D3GU: Multi-Target Active Domain Adaptation via Enhancing Domain Alignment

TL;DR

This work tackles multi-target active domain adaptation (MT-ADA) for image classification by introducing D$^3$GU, a unified framework that combines decomposed domain discrimination ($D^3$) to separately align source-target and target-target domains with a tunable balance $\alpha$, and Gradient Utility (GU) for joint, gradient-driven active sampling. GU is further paired with KMeans clustering (GU-KMeans) to ensure diversity while prioritizing samples that most influence both classification and domain alignment.
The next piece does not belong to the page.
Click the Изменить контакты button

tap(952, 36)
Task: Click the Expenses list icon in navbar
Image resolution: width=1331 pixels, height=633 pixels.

Empirical results on Office31, OfficeHome, and DomainNet demonstrate state-of-the-art MT-ADA performance with a single model at inference and test-time domain-label freedom. The proposed approach advances practical MT-ADA by addressing both training-time alignment and budget-aware sample annotation, offering robust gains across diverse domain shifts.

Abstract

Unsupervised domain adaptation (UDA) for image classification has made remarkable progress in transferring classification knowledge from a labeled source domain to an unlabeled target domain, thanks to effective domain alignment techniques. Recently, in order to further improve performance on a target domain, many Single-Target Active Domain Adaptation (ST-ADA) methods have been proposed to identify and annotate the salient and exemplar target samples. However, it requires one model to be trained and deployed for each target domain and the domain label associated with each test sample. This largely restricts its application in the ubiquitous scenarios with multiple target domains. Therefore, we propose a Multi-Target Active Domain Adaptation (MT-ADA) framework for image classification, named D3GU, to simultaneously align different domains and actively select samples from them for annotation. This is the first research effort in this field to our best knowledge. D3GU applies Decomposed Domain Discrimination (D3) during training to achieve both source-target and target-target domain alignments. Then during active sampling, a Gradient Utility (GU) score is designed to weight every unlabeled target image by its contribution towards classification and domain alignment tasks, and is further combined with KMeans clustering to form GU-KMeans for diverse image sampling. Extensive experiments on three benchmark datasets, Office31, OfficeHome, and DomainNet, have been conducted to validate consistently superior performance of D3GU for MT-ADA.

Figures (6)

• Figure 1: Illustration of MT-ADA task on OfficeHome with source domain (art), three target domains (clipart, product, real), and five classification classes (alarm_clock, backpack, batteries, bed, bike). The pretraining stage trains a model $\theta_0$ through unsupervised domain adaptation on labeled source images $L_{\mathcal{S}}$ and unlabeled target images $\bigcup\{U_{\mathcal{T}_i}\}_{i=1}^3$. Multiple active learning stages then follow to iterate between active sampling and domain adapted training. At the $j$-th active learning stage, the active sampling function selects and annotates some unlabeled target images to expand the labeled target set $\bigcup\{L_{\mathcal{T}_i}\}_{i=1}^3$ using the model $\theta_{j-1}$ trained at the previous stage. The domain adapted training step then finetunes $\theta_{j-1}$ to obtain $\theta_{j}$ using all images and annotations. Model performance is evaluated on target domains at test time. Section \ref{['section:preliminary']} describes more details.
• Figure 2: Each domain has its transferable positive knowledge ("+"), and negative knowledge ("-") that is domain-specific and cannot be shared. Binary domain discrimination can lead to under-alignment between positives in the target domains while all-way domain discrimination leads to over-alignment of the negatives. Decomposed domain discrimination instead balances the two to enhance domain alignment.
• Figure 3: Gradient utility $\varphi$ measures each target sample's contributions towards classification ($\varphi_{cls}$) and domain alignment ($\varphi_{da}$). Target samples with the highest $\varphi$, rather than the most uncertain ones, are upweighted the most.
• Figure 4: Plot of MT-ADA accuracies at $4$ active learning stages. We plot classification accuracies averaged over all source domains on each dataset (AVG in Tables \ref{['tab:office31-home-exp']}, \ref{['tab:domainnet-exp']}).
• Figure 5: Top: UDA pretrain performances of different $\alpha$ values in Equation \ref{['equation:decompose-loss']} with quickdraw as source domain on DomainNet. Bottom: Effect of $\beta$ values in Equation \ref{['equation:beta-norm']} on GU-KMeans $+$ binary domain discrimination, with art as source domain on OfficeHome.